Fig. 6. BAP1 depletion leads to loss of KIF18A and KIF18B.

A MSTO-211H and NCI-H2452 cells were either mock-depleted or depleted of BAP1 or BRCA1 as described in Fig. 1A before analysis by immunofluorescence microscopy with antibodies against α-tubulin (green) and KIF18A (red). Merge images include DNA (blue) stained with Hoechst 33258. B Histograms show KIF18A intensity at kinetochores relative to mock-depleted cells (100%) quantified from images shown in A. C MSTO-211H cells were mock-depleted or depleted of BAP1 for 48 h prior to transfection of GFP-KIF18A for 24 h as indicated. Cells were fixed and stained for GFP (red) and α-tubulin (green). Merge images include DNA (blue) stained with Hoechst 33258. D Histogram shows the spindle length as quantified from images shown in C. E MSTO-211H cells were mock-depleted or depleted of BAP1 for 48 h prior to transfection of GFP-KIF18B for 24 h. Astral microtubule (MT) volumes were determined in the area from the pole towards the cell cortex away from the main spindle using Imaris 3D. F MSTO-211H and NCI-H2452 cells were either mock-depleted or depleted with the siRNAs indicated against BAP1 for 72 h before extracts were prepared and analysed by Western blot with antibodies against BAP1, KIF18A, KIF18B and α-tubulin. Scale bars in A and C, 5 μm.

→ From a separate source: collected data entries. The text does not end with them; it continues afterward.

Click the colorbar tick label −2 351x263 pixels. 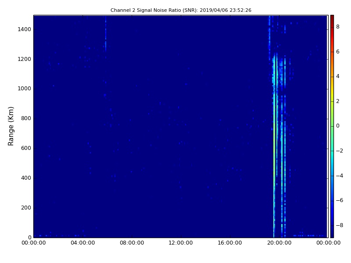tap(338, 151)
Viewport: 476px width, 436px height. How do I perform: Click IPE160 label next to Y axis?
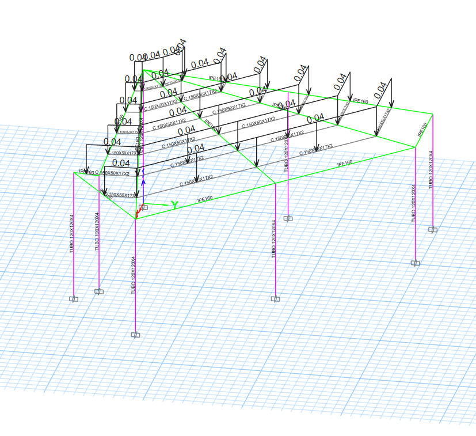(205, 199)
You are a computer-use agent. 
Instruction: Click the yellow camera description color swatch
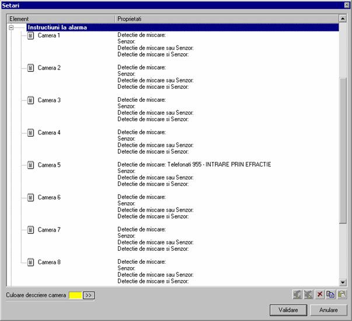(75, 295)
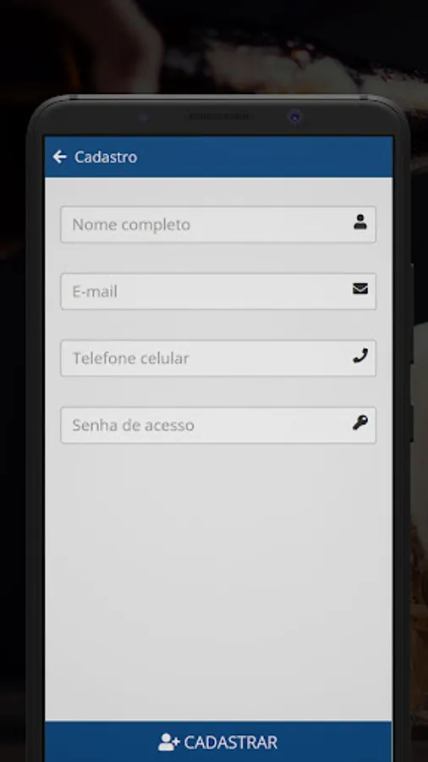Focus the Nome completo input field
Screen dimensions: 428x762
tap(218, 224)
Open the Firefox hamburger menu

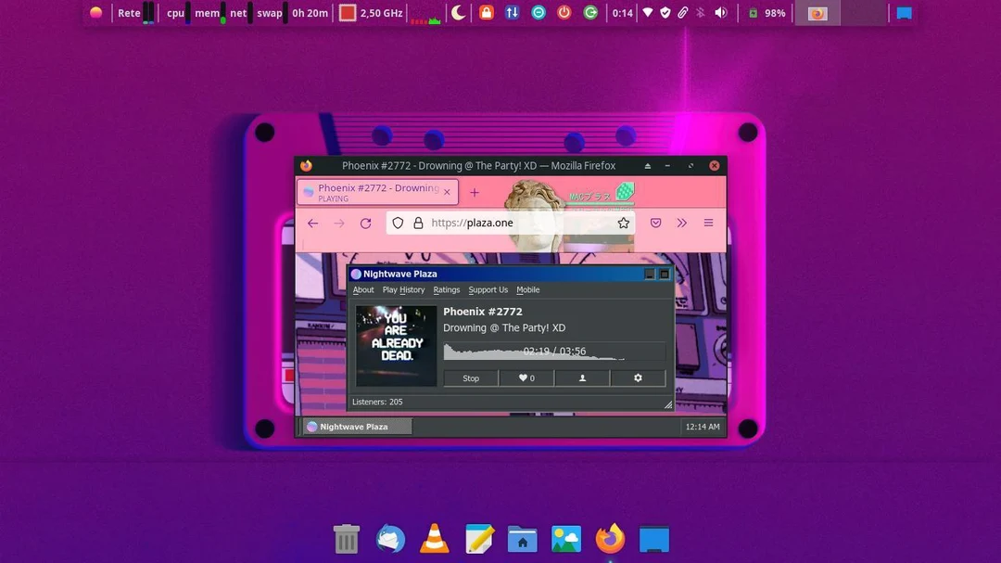click(x=708, y=223)
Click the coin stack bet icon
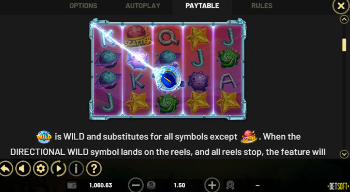This screenshot has height=192, width=350. (x=151, y=185)
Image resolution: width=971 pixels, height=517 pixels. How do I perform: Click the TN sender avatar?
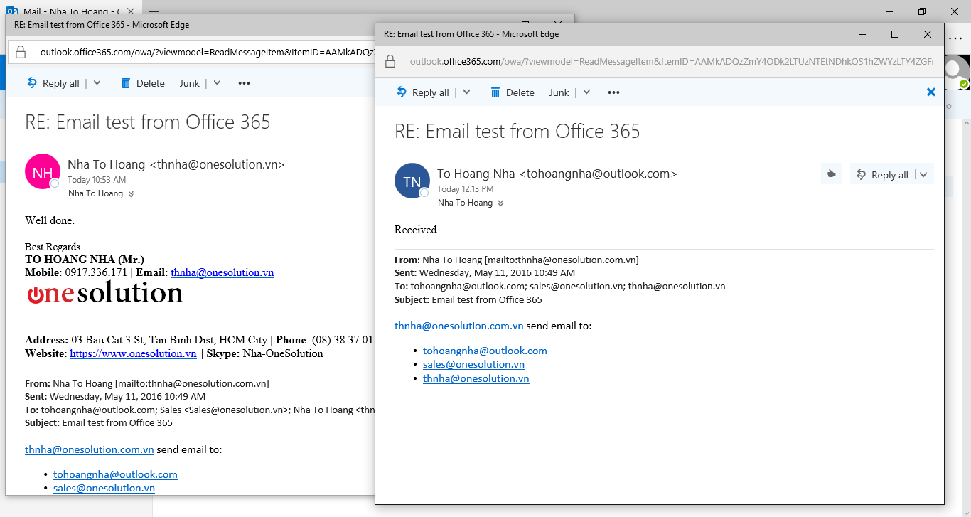(412, 181)
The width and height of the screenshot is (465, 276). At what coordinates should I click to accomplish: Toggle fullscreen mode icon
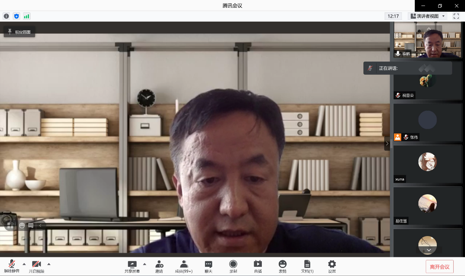coord(456,16)
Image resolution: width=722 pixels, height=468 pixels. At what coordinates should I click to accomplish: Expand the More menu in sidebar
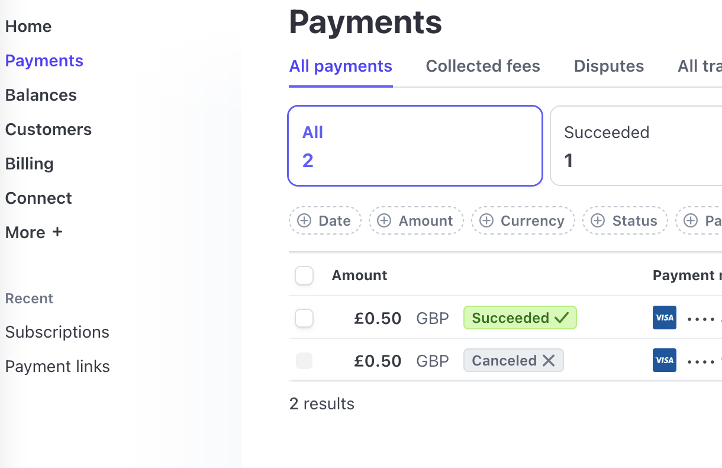pos(34,232)
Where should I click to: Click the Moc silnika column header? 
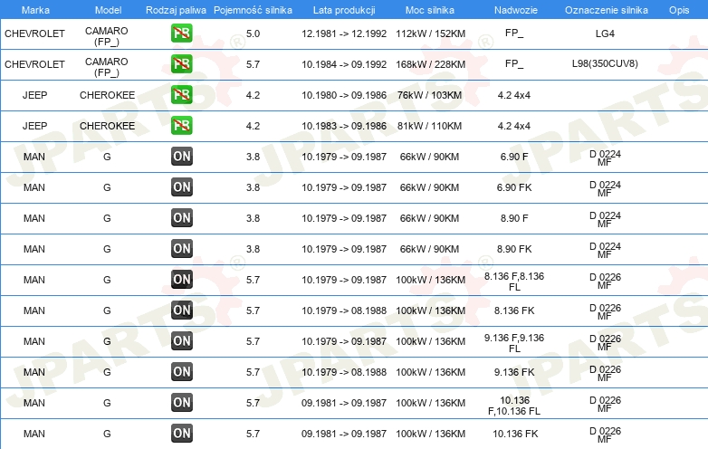(429, 10)
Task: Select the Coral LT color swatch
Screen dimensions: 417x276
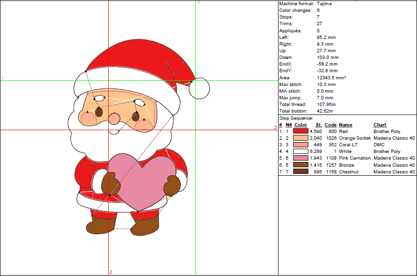Action: pos(300,144)
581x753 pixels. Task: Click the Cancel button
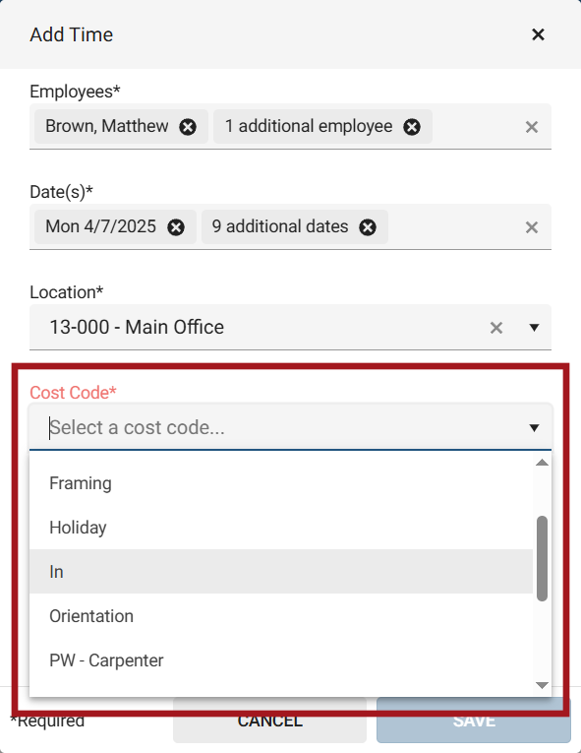click(x=269, y=721)
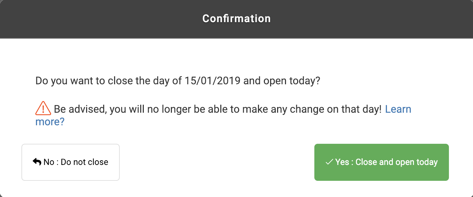Select the green confirmation button
Screen dimensions: 473x197
382,162
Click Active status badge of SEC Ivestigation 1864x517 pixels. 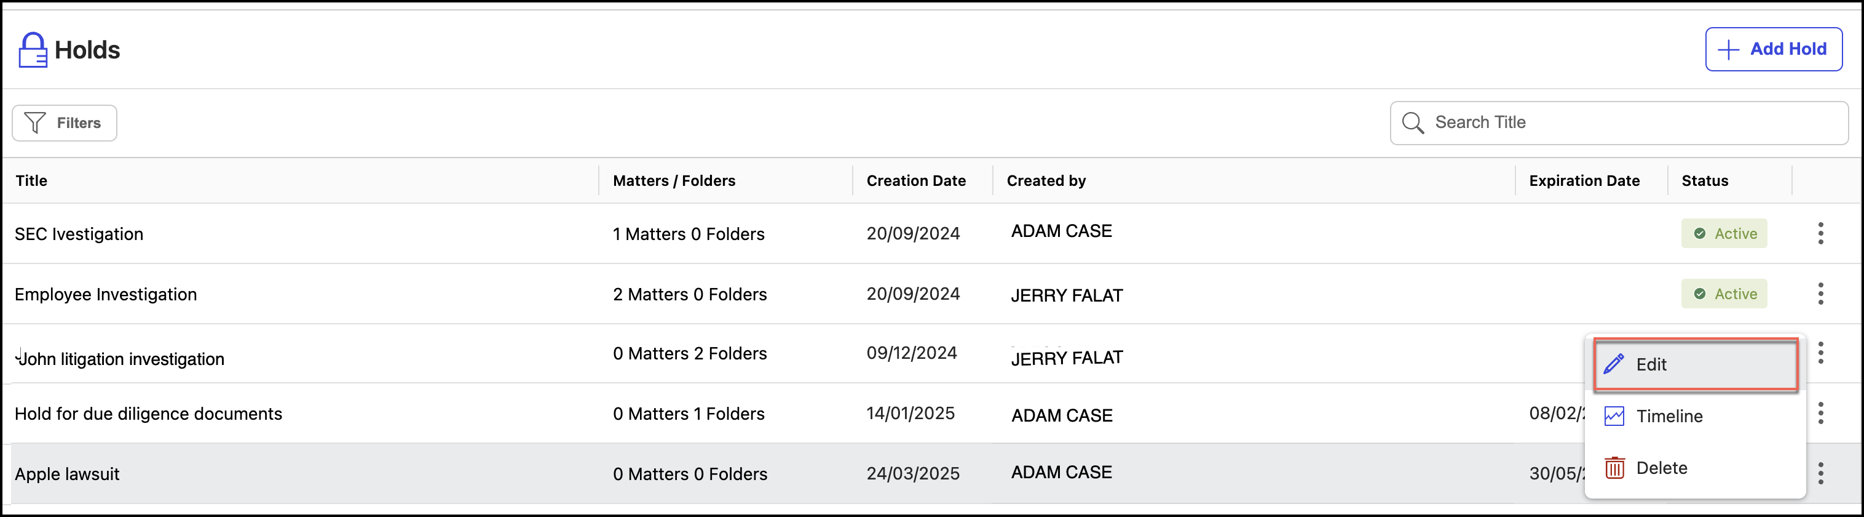1724,234
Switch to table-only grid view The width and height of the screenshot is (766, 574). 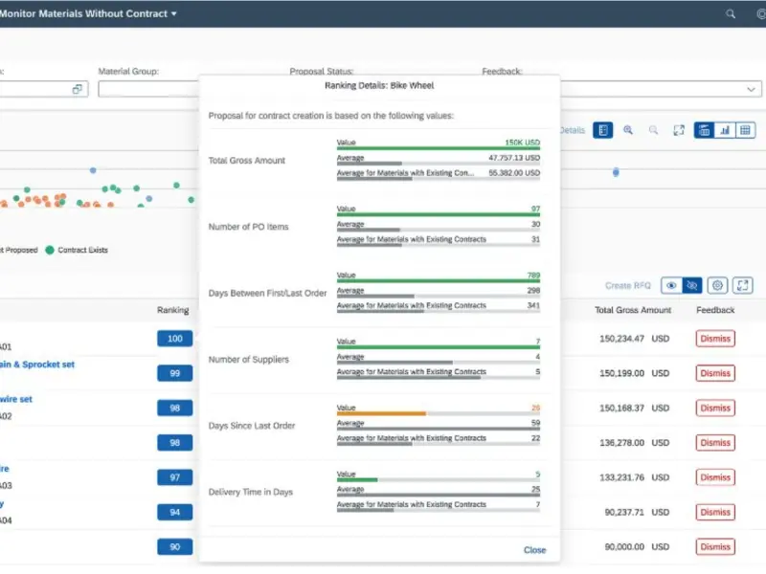(745, 130)
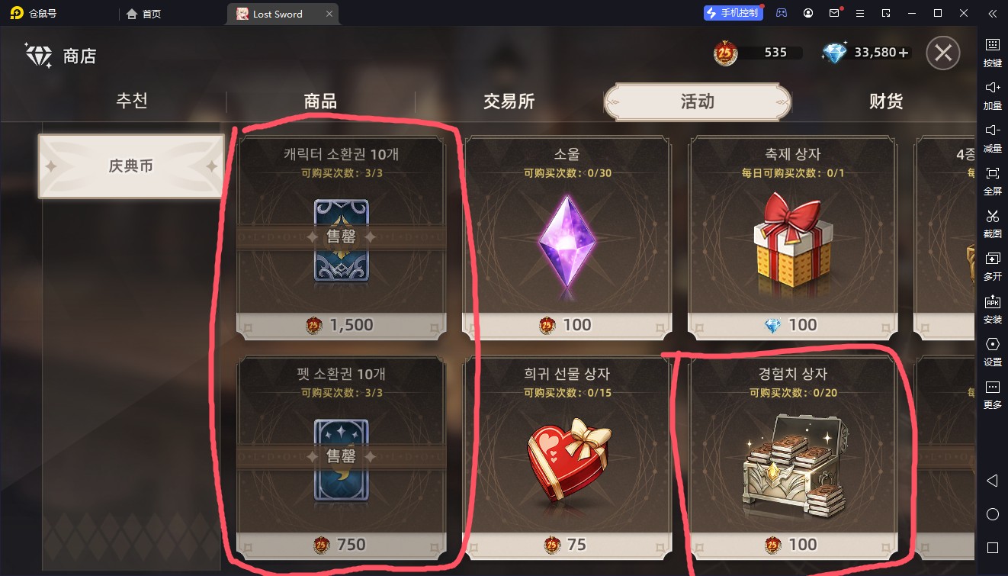Click the 减量 volume down icon
The width and height of the screenshot is (1008, 576).
click(x=992, y=138)
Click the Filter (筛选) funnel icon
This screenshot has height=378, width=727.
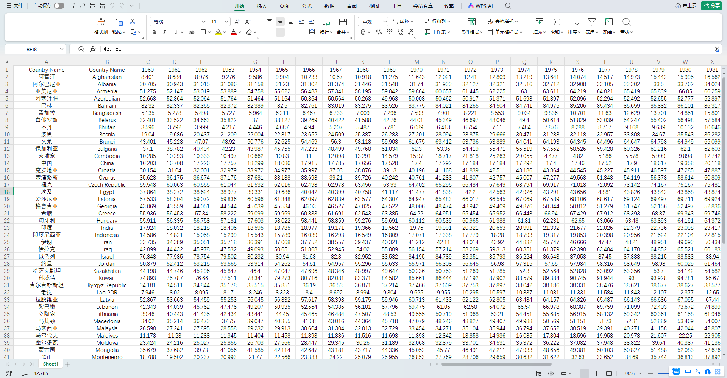pos(591,22)
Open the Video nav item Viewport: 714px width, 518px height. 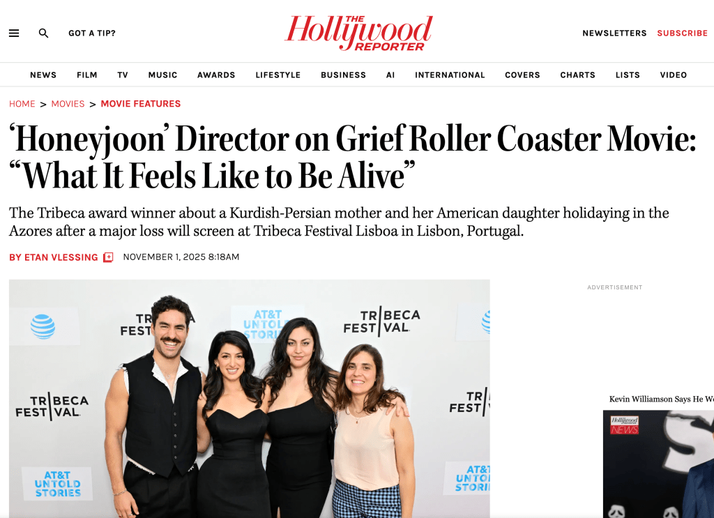tap(674, 75)
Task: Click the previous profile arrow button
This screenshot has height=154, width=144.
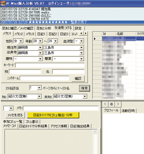Action: point(105,104)
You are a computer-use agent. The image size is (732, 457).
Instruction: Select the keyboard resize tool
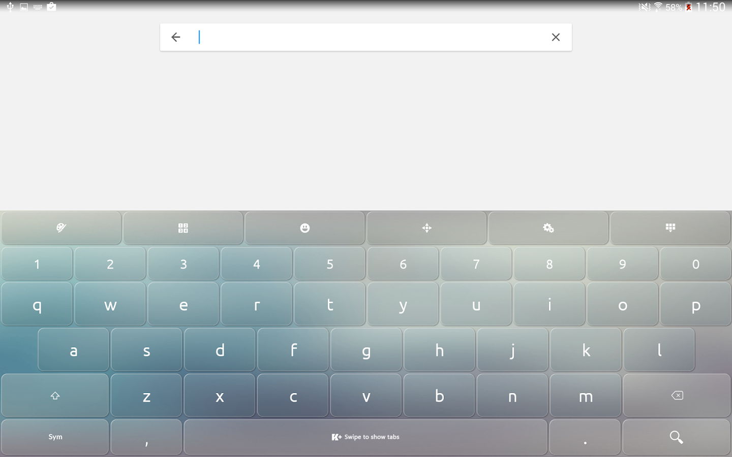[x=427, y=228]
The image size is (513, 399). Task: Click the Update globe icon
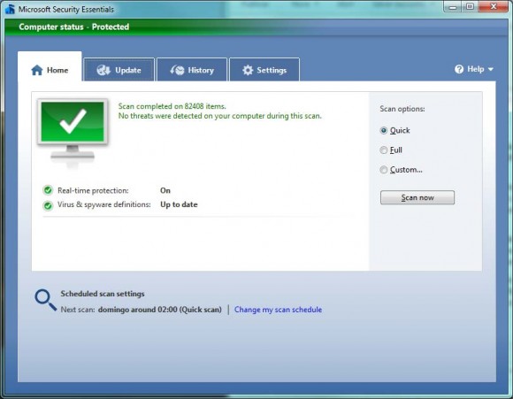click(103, 70)
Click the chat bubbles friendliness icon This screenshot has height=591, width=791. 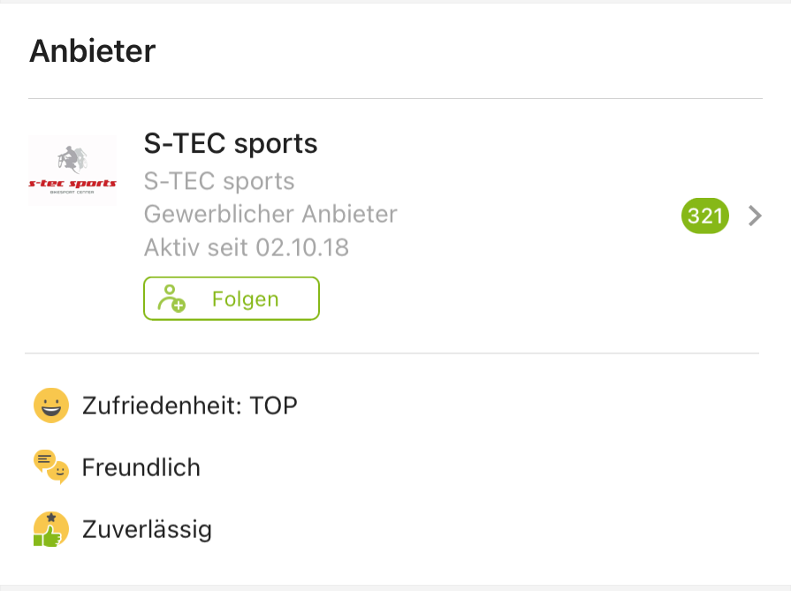point(51,466)
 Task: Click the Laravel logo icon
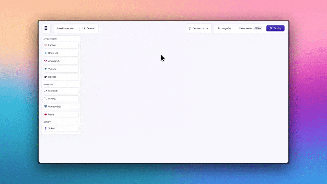point(45,45)
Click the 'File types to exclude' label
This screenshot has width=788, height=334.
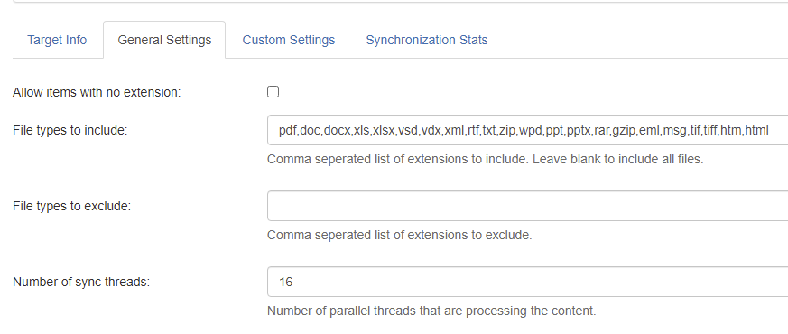(71, 206)
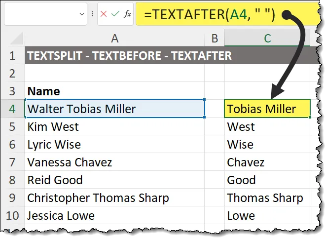Select cell containing Christopher Thomas Sharp

pos(114,198)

Fig. 7. BRCA1-dependent and independent mitotic functions of BAP1.

The schematic model illustrates how loss of BAP1 promotes mitotic errors and genome instability through BRCA1-dependent and -independent mechanisms. Loss of BAP1 expression is shown to lead to loss of BRCA1 on the left and loss of KIF18A and KIF18B on the right. Mitotic phenotypes associated with each pathway are indicated.